The House passed their version of the Farm Bill strictly along party lines. All but two Republican Representatives voted in favor, while all Democrats voted against. The primary cause for this split is due to stringent SNAP (Supplemental Nutrition Assistance Program) work requirements, reduction of conservation efforts, and lack of farming subsidies. Legislatures allowed the 2014 Farm Bill to expire on September 30 due to failure on the part of the conference committee to reach a compromise before the midterm recess. The House version of the bill does not include the Hemp Farming Act and would essentially maintain the current hemp laws in America.
However, the main controversy over the new bill stems from the stringent work requirements for food stamp recipients. Food stamps are part of the SNAP program, commonly referred to as SNAPs. This provision is what split the vote along party lines in the first place and continues to be an issue. Under the House provision, Democrats fear that individuals without children will be disenfranchised since the provisions require those receiving SNAPs to be either be employed or in a work program to receive aid if they have no dependents. A simulation of this provision proved that the rules would eliminate over two million people currently eligible to receive benefits from the program.
Ted Cruz (R-TX) and Mike Lee (R-ID) proposed a similar provision, but the Senate swiftly struck down these measures and moved forward with a bipartisan approach. McConnell has warned the House that the Farm Bill committee will attempt to abide by the bipartisan consensus achieved through the Senate version of the bill. This approach would be difficult if the House Representatives appointed to the committee refuse to drop the proposed cuts to the SNAP program.
As for the hemp industry, the most pressing concern going into the committee negotiations has nothing to do with hemp or CBD but instead focuses on the work requirements for SNAPs recipients.
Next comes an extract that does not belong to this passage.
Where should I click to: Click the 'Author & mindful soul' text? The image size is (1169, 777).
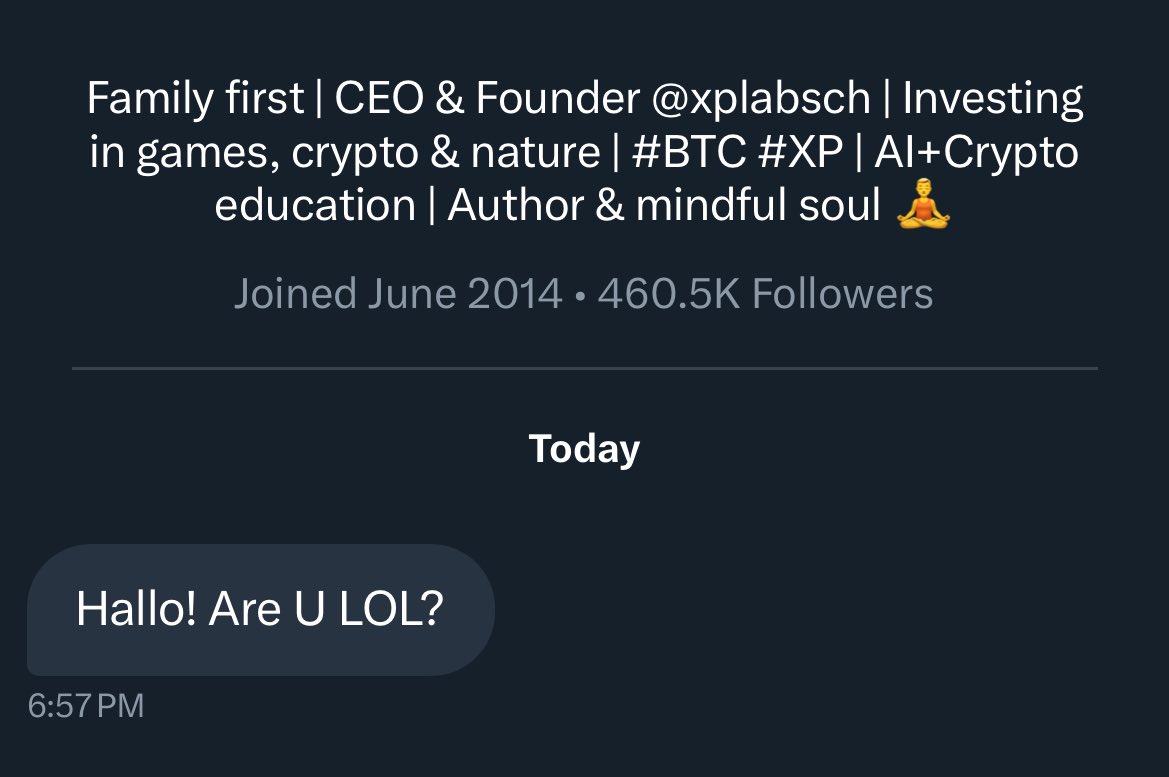point(664,205)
Democrats will do everything in their power to prevent the passage of a bill with such stringent requirements and Republicans seem determined to add them into the bill. This party line has and will continue to cause delay. This delay is burdensome for the hemp industry for several reasons.
- The delay causes concern over the already uneasy question of legality surrounding hemp products, and many sources speculate that the delay has something to do with the rescheduling amendment of the Senate bill. However, this is not proven accurate, but instead demonstrates the prevailing sentiment of unease.
- States are passing laws left and right trying to comply with the confusing and inconsistent language of the last Farm Bill in conjuncture with the actions of the DEA and FDA.
- State boards are attempting to preempt whatever move the federal government might make in an effort to maintain their federal funding. This results in laws that are unenforceable and creates general confusion and suspicion around the hemp industry.
What To Expect From the New Farm Bill
Exactly what will remain or be removed from the final version of the bill is still left to speculation due to delay. Analysts support the Senate version for a number of reasons, but the president currently stands behind the House version.
The main differences that will be up for negotiation include the rescheduling and clarification of hemp and CBD as a legal substance, SNAP worker requirements, conservation laws, crop insurance, and environmental protection issues.
The partisan nature of the SNAP worker requirements makes it the most publicized challenge standing before the Farm Bill committee and an executive signing, but the other issues will also prove complicated to navigate, especially with executive pressure to avoid compromise and reach a bipartisan consensus. That said, the new hemp laws that many lawmakers hoped would ease the market for farmers and businesses alike, have wide support at the federal level, which gives us all hope for the eventual passage.